PCOS, youth jobs, and the UK’s quiet war over who gets to be heard

From renaming a health condition to disabled youth left behind, Britain’s battles over visibility reveal a society that still decides who deserves a voice—and who doesn’t.

PCOS, youth jobs, and the UK’s quiet war over who gets to be heard
Photo by Igor Omilaev on Unsplash

Britain has a habit of pretending it listens. The NHS pledges patient-centred care. The government vows to tackle youth unemployment. Yet when the people most affected try to speak—when women demand their pain be named, when disabled young adults ask for a fair shot at work—the system often answers with silence, or worse, with rules that erase them.

This week, two stories laid bare that contradiction. One is about language: the fight to rename polycystic ovary syndrome (PCOS), a condition that affects one in ten women but is still dismissed as "just irregular periods." The other is about labour: the appointment of a former M&S chief to fix a youth unemployment crisis that has left disabled and depressed young people stranded. Both reveal the same truth: in Britain, visibility is a privilege, and the gatekeepers of that privilege are rarely those who need it most.

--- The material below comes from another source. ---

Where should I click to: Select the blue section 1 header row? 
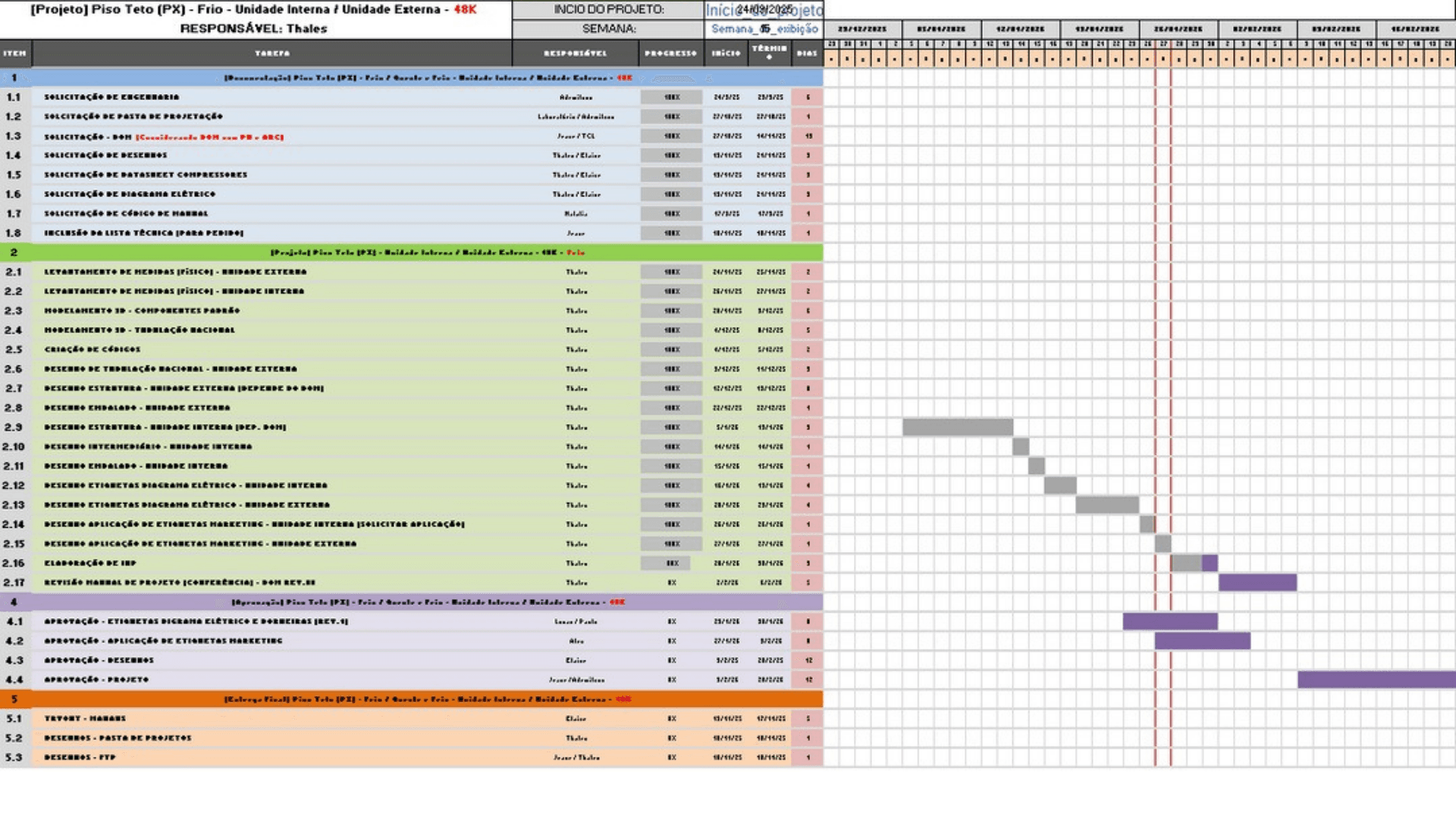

The name that wasn’t meant to be heard

Rochelle Lewis didn’t set out to start a movement. She just wanted her pain to be taken seriously. Diagnosed with PCOS at 16, she spent years hearing doctors call it a "lifestyle issue," a "weight problem," or—most infuriatingly—"just how women are." The name itself, she argues, is part of the problem. "Polycystic ovary syndrome" sounds clinical, almost benign. It doesn’t capture the reality: the infertility, the insulin resistance, the depression that comes when your body feels like a betrayal.

Lewis is one of 170 million women worldwide with PCOS, yet the condition remains under-researched, underfunded, and misunderstood. A campaign to rename it—suggestions include "metabolic reproductive syndrome" or "hyperandrogenic anovulation"—has gained traction, not just for accuracy, but for visibility. Names shape narratives. If PCOS were called "ovarian metabolic disorder," would doctors still tell women to "just lose weight"? Would pharmaceutical companies finally invest in treatments beyond birth control pills?

The NHS, for its part, has been slow to act. A 2023 report by the All-Party Parliamentary Group on PCOS found that 40% of women waited over two years for a diagnosis, and 30% saw more than four doctors before being believed. The problem isn’t just medical—it’s cultural. Women’s pain has always been easier to dismiss when it’s framed as a personal failing rather than a systemic issue. Renaming PCOS won’t fix that overnight, but it’s a start. The question is whether the gatekeepers of medical language—mostly men, mostly white, mostly able-bodied—will let the change happen.

The jobs summit that forgot the disabled

While Lewis fights for words, Marc Bolland, the former Marks & Spencer CEO, is tasked with fixing a crisis that has left nearly 800,000 young Britons not in education, employment, or training (NEET). His mission? A "summit of business leaders" to tackle youth unemployment. The problem? The summit’s guest list looks a lot like the problem itself: corporate elites who’ve spent decades outsourcing jobs, automating roles, and designing workplaces that exclude anyone who doesn’t fit the "ideal worker" mould.

The government’s own data shows that disabled young people are twice as likely to be NEET as their non-disabled peers. For those with depression or anxiety, the figure jumps to 40%. Yet Bolland’s appointment—hailed as a "business-led solution"—suggests the answer lies in more of the same: top-down initiatives that prioritise shareholder returns over structural change. It’s the same logic that led to the Access to Work scheme being underfunded, or to employers treating reasonable adjustments as a favour rather than a legal obligation.

The irony is stark. Britain’s economy is built on the myth of meritocracy, yet its labour market is designed to exclude. Disabled young people aren’t failing to find work—the system is failing them. A summit won’t change that. What might? Mandatory disability awareness training for hiring managers. Enforcing the Equality Act with real penalties. Treating youth unemployment not as a PR problem, but as a civil rights issue.

The erasure playbook

PCOS and youth unemployment aren’t just separate crises—they’re symptoms of the same disease: a society that decides who gets to be seen, heard, and valued. The playbook is familiar. First, minimise the problem. ("It’s just irregular periods." "They’re just lazy.") Then, individualise the blame. ("Have you tried losing weight?" "Why don’t you just get a job?") Finally, offer token solutions that don’t challenge the status quo. A name change here, a jobs summit there.

What’s missing is agency. Women with PCOS aren’t asking for pity—they’re demanding research, funding, and respect. Disabled young people aren’t looking for charity—they want workplaces that accommodate them, not systems that punish them for existing. The common thread? Both groups are fighting to be heard in a country that’s still deciding whether they deserve a voice.

The Labour government has promised a "new deal" for workers and a "women’s health strategy." But strategies don’t change systems—people do. And right now, the people who need change most are still being told to wait their turn.